You’ve heard of the “wealth effect.” Central Bankers have decided that it is the only thing that matters.

For 40-50 years, the wealth-value (in dollars) of actual wealth (land, businesses that make things and sell them profitably, patents and manufacturing processes, buildings, etc.) has soared, and the final titles of ownership have changed hands, but above all, a VAST ocean of ILLUSORY WEALTH has grown from nowhere.

That wealth is an ocean of IOU’s, a promise to give you title to actual wealth (land, etc.) and/or title to wealth that will be produced between now and when the IOU’s come due.

Only, most of those IOU’s are intended to simply be rolled over into IOU’s for a yet farther future.

What title to wealth actually changes hands?

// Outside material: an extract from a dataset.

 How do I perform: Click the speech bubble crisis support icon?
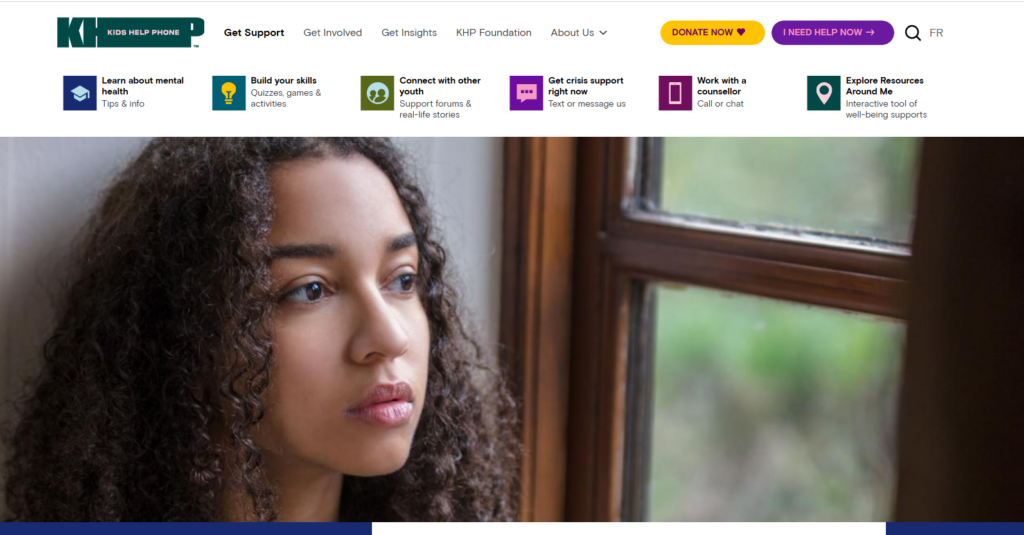[x=526, y=93]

NONE. But in people’s minds, they think they’re wealthier by the value of the PROMISE implied by that IOU.

This is what central banks are pumping.

They are pumping (metaphorically) a vast Hindenburg Airship of volatile hydrogen gas credit, because people today want to fly, are addicted to flying, will have a Gran Mal Seizure if they don’t fly, and so we pump more and more hydrogen and rise higher and higher.

Most of the wealth people now perceive is illusory. They don’t hold title to wealth, they hold a promise to deliver, a promise the issuer never intends to satisfy because the priests of Keynes tell us that they NEVER NEED TO satisfy the promise.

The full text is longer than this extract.